Victoria SilmanAssistant News Editor

Featured image courtesy of Fatema Ali


Three York researchers, all members of Closing the Employment Standards Enforcement Gap: Improving Protections for People in Precarious Jobs, have had a hand in the federal government’s recent labour reforms under Bill C-86.

Political science Professor, Leah Vosko, heads Closing the Gap, which is a Social Sciences and Humanities Research Council funded Partnership Grant. Professor Eric Tucker, of Osgoode Hall Law School, and sociology Professor Mark Thomas also work within the partnership grant, which focuses on “informing effective employment standards enforcement throughout Ontario.”

Also involved in the reforms are researchers from 16 other universities and cross-sectoral partnership organizations.

According to the website, employment standards “set the minimum terms and conditions in areas such as wages, working time, vacations and leaves, and termination and severance of employment.”

Over six million employees not part of unions rely on employment standards enforcement to ensure workplace protections.

The changes to the code, influenced by Vosko, Tucker, and Thomas, include: equal pay for employees, both full and part-time, who perform the same work; ensuring five days of personal emergency leave, three of which are paid, as well as five days paid for victims of domestic violence; stipulating that schedules must be given to workers at least 96 hours in advance, and allowing workers to refuse shifts after this time-frame; and strengthening the federal Wage Earner Protection Program, among other things.

According to a statement released by the university, these reforms come after provisions of Ontario’s Fair Workers and Better Jobs Act from 2017, which is “designed to improve conditions of work for workers in precarious jobs.

“The Closing the Gap team also participated actively in the extensive consultations leading to the passage of that Act, and several team members prepared two commissioned reports for the consultations,” the statement continues.

Bill C-86 is an 850-page omnibus budget implementation Bill, which has faced some scrutiny.
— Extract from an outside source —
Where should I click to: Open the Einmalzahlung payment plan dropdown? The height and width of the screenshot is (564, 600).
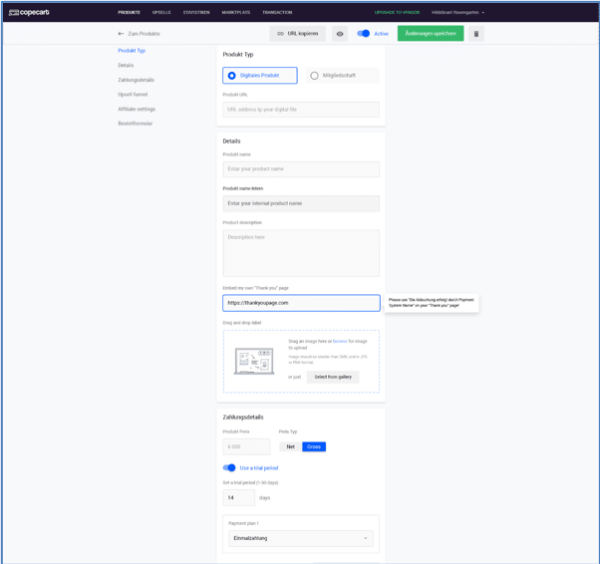pyautogui.click(x=300, y=538)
According to other news sources, the Liberal government vowed to stop using such sizeable bills because they “prevent Parliament from properly reviewing and debating” the recommendations presented.

In the statement released by the university, it is also explained that “the current provincial government has recently tabled legislation, repealing many of the provisions of the 2017 Act, as well as suspending a commitment to hire additional Employment Standards Officers and freezing proactive workplace inspections, both of which are key to enforcing the legislation as demonstrated by research conducted by the Closing the Gap team.”

At the time of publication, members of Closing the Gap could not provide comment.